◆ Task to complete
Leave out the pictures and return every entry exactly as it appears.

◆ Stored data
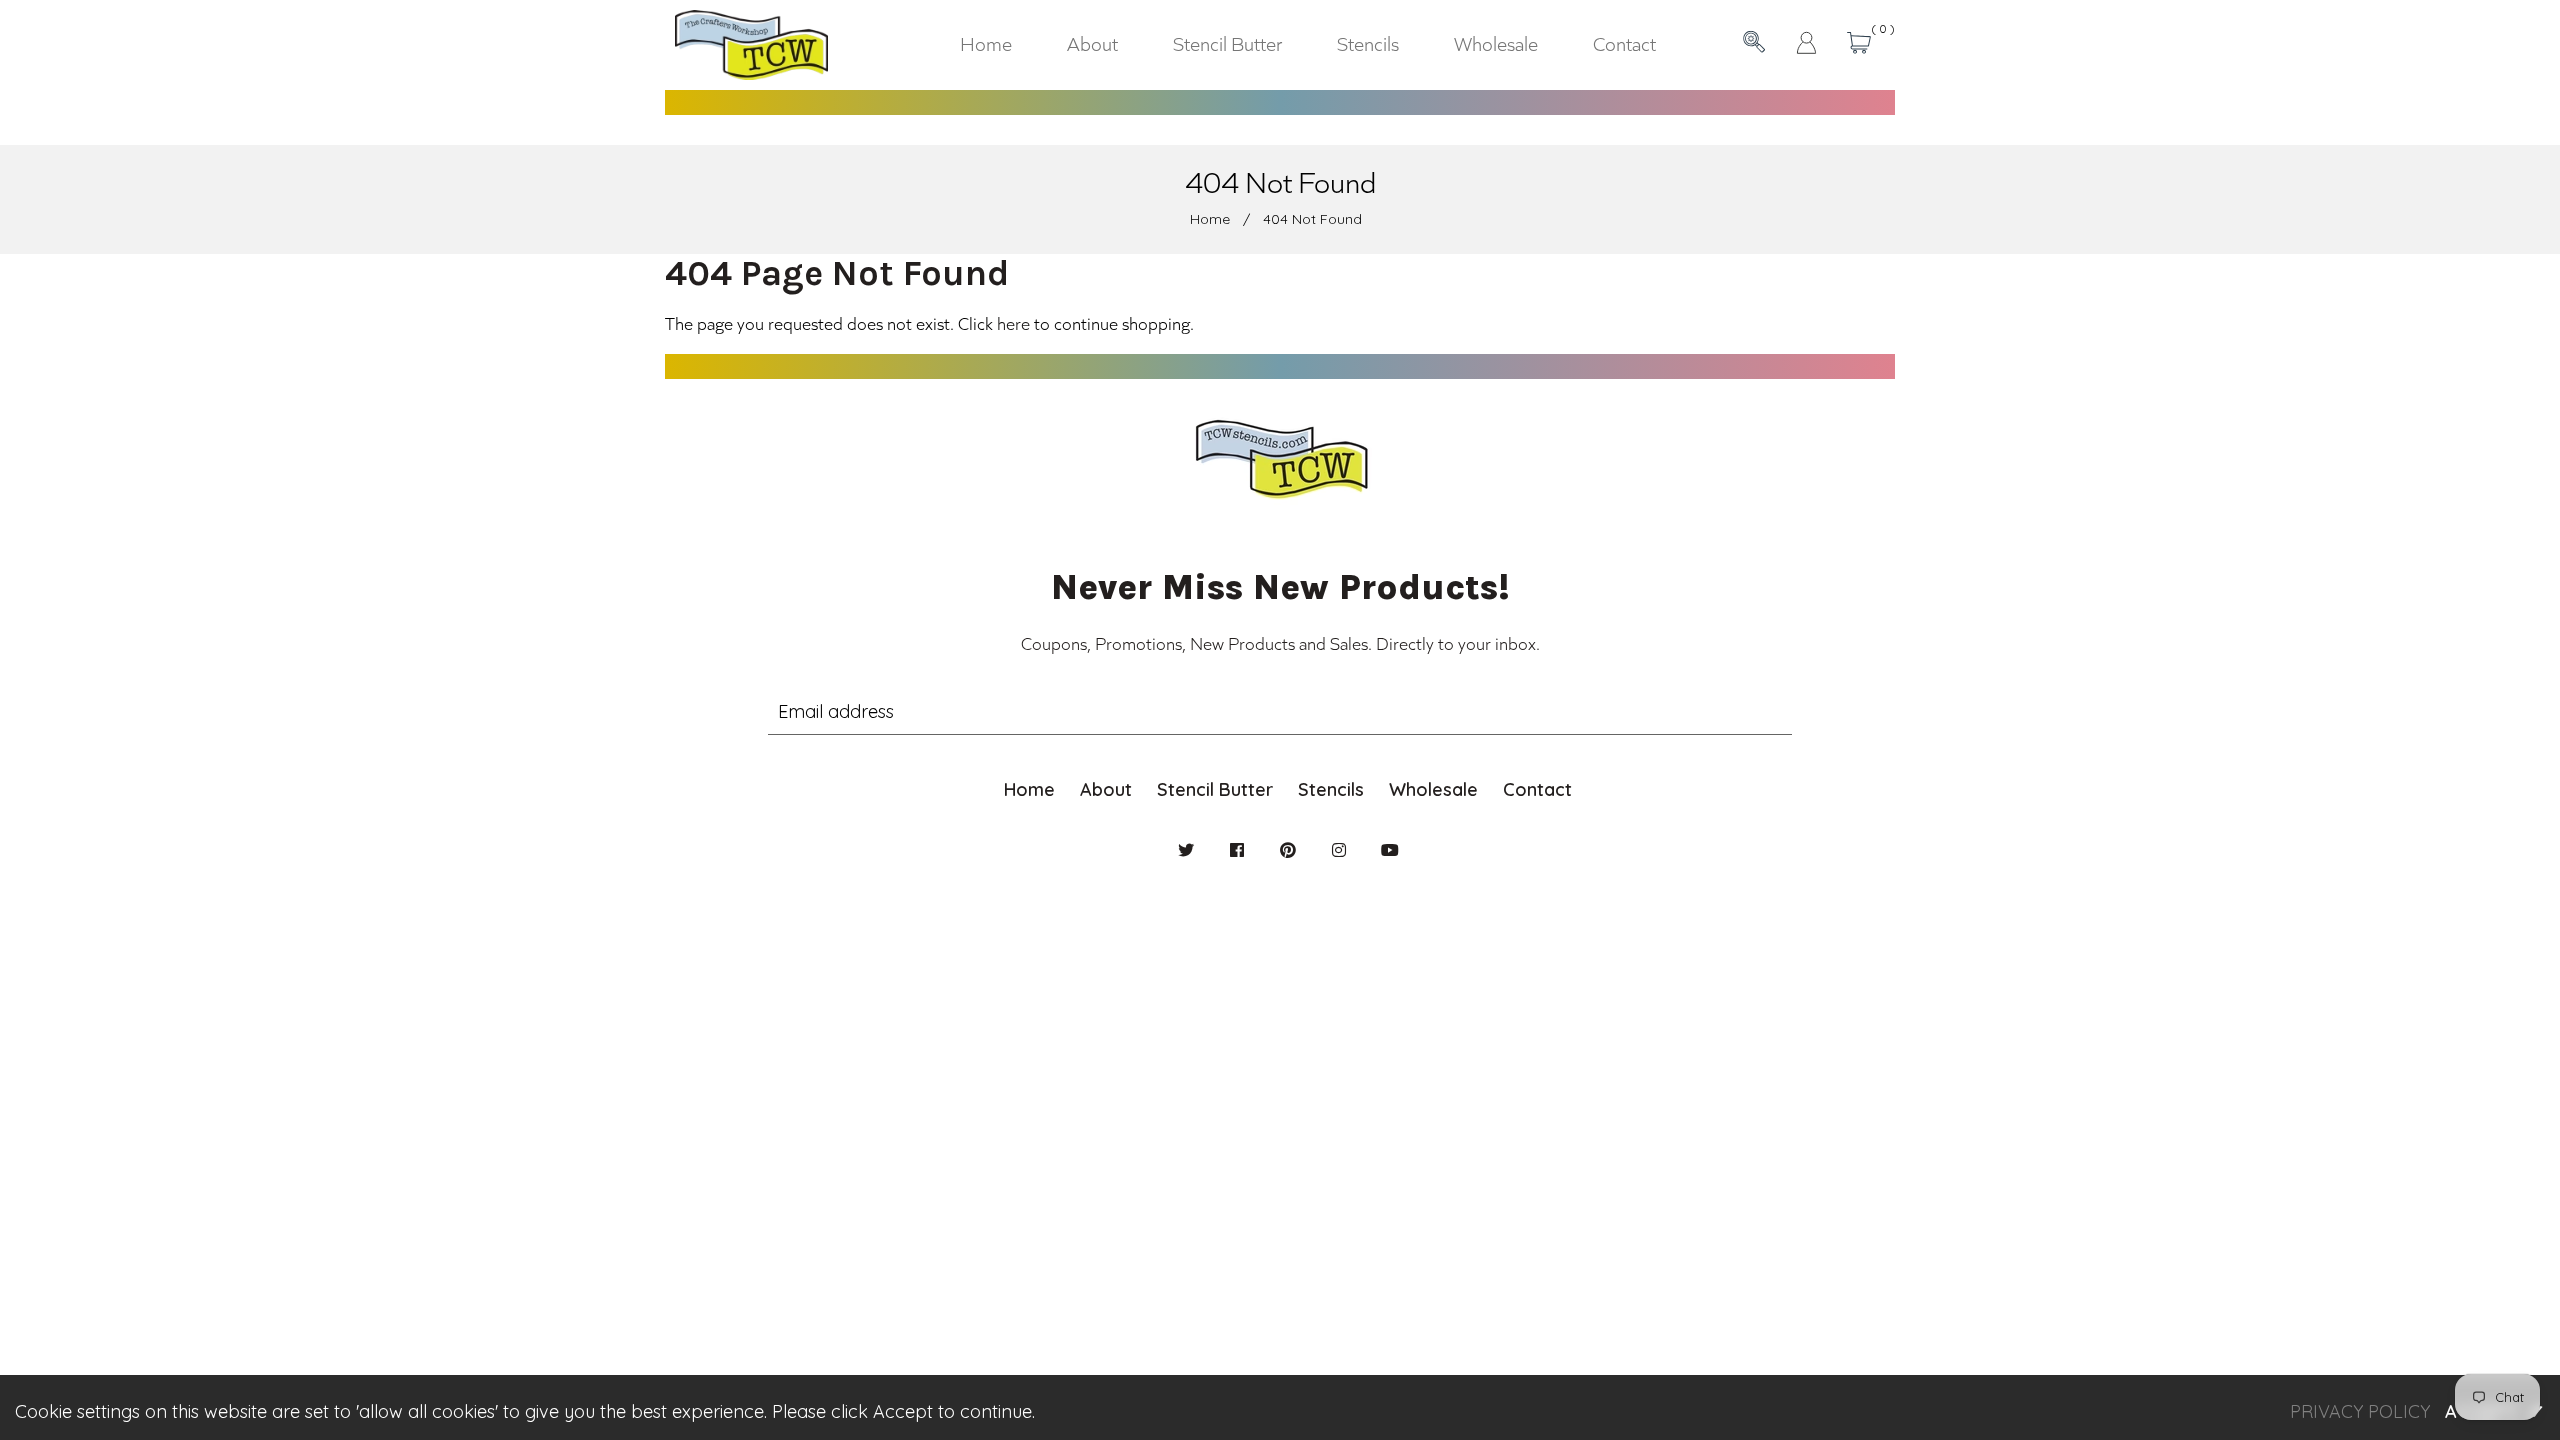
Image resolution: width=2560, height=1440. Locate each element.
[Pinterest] (1288, 850)
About (1106, 789)
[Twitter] (1186, 850)
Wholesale (1433, 789)
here (1013, 323)
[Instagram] (1339, 850)
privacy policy (2360, 1411)
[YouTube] (1390, 850)
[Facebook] (1237, 850)
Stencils (1331, 789)
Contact (1537, 789)
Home (1210, 219)
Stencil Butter (1215, 789)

◆ Answer
Image resolution: width=2560, height=1440. Locate each element.
[Pinterest] (1288, 850)
About (1106, 789)
[Twitter] (1186, 850)
Wholesale (1433, 789)
here (1013, 323)
[Instagram] (1339, 850)
privacy policy (2360, 1411)
[YouTube] (1390, 850)
[Facebook] (1237, 850)
Stencils (1331, 789)
Contact (1537, 789)
Home (1210, 219)
Stencil Butter (1215, 789)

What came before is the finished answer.